The combined effect of cytoreductive surgery and chemotherapy would tend to minimize tumor-associated VEGF production, as well as the size of any residual disease, which is quite different from the management of large-volume metastatic disease in other settings. Taken together, these effects could theoretically reduce the effect of BV during primary chemotherapy and might favor using BV in the setting of recurrent disease, as illustrated by data from the OCEANS trial in platinum-sensitive recurrent disease.⁷¹

Expected toxicities from BV were observed (including thromboembolic events and hypertension). Most of the serious events tended to occur during primary chemotherapy and within the perioperative period, with fewer dose-limiting events noted during maintenance therapy.

Although the Phase III trials met their primary endpoints for improvement in PFS, the magnitude of benefit was not as great as anticipated based on Phase II data in patients with recurrent disease. Because of the design of the trials, it is not possible to state how much of the improvement in PFS is related to the total duration of therapy, the integration with concurrent chemotherapy, or the maintenance after chemotherapy. However, maximal benefit was achieved in the population that received BV during and after chemotherapy. In addition, both trials demonstrated a trend for greater benefit in patients with more extensive disease, based on either the results from cytoreductive surgery (ICON7) or through exclusion of patients with small-volume disease and CA-125 progression (GOG0218).^57,58

The magnitude of this effect appears greater in ICON7 compared with GOG0218, and it is possible that a higher proportion of patients in the GOG trial were able to obtain commercial BV (or other related agents) after completion of protocol-directed therapy.
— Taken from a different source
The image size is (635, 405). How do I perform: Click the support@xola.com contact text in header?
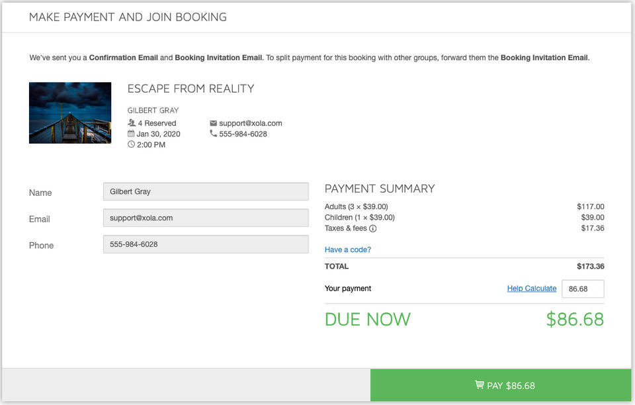coord(251,123)
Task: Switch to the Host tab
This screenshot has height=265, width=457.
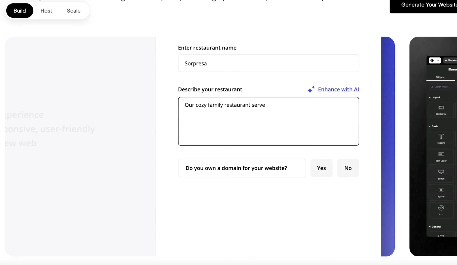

However, according to the many experimental studies, there is strong evidence for introducing BV in the medical treatment of patients with advanced and recurrent EOC. BV in association with carboplatin and paclitaxel, followed by maintenance treatment with BV, could be considered an attractive and active treatment for patients with advanced EOC, but other angiogenesis inhibitors are under careful evaluation for introduction to clinical practice. Nevertheless, further investigations and large clinical trials are needed to understand the safety and effectiveness of the new agents in this setting, the optimal duration and timing of treatment, and the activity in association with other targeted drugs and chemotherapeutic agents. Certainly, and more importantly, it is necessary to identify biologic factors predictive of efficacy to choose the most appropriate antiangiogenic agent in the integrated treatment of EOC.
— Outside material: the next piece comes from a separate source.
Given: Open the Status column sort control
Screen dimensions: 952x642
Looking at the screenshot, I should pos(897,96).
Other critical issues remain unresolved, such as the correct identification of women most likely to benefit from antiangiogenic agents, the elucidation of resistance to VEGF blockade and the development of alternative antiangiogenic strategies, and the development of targeted tumor-specific antiangiogenic therapies to avoid AEs associated with the inhibition of normal physiologic angiogenesis. Mature data are awaited from ongoing studies evaluating multitargeted inhibitors of receptor-associated tyrosine kinases in the setting of primary and maintenance therapy.

Disclosure

The authors report no conflicts of interest in this work.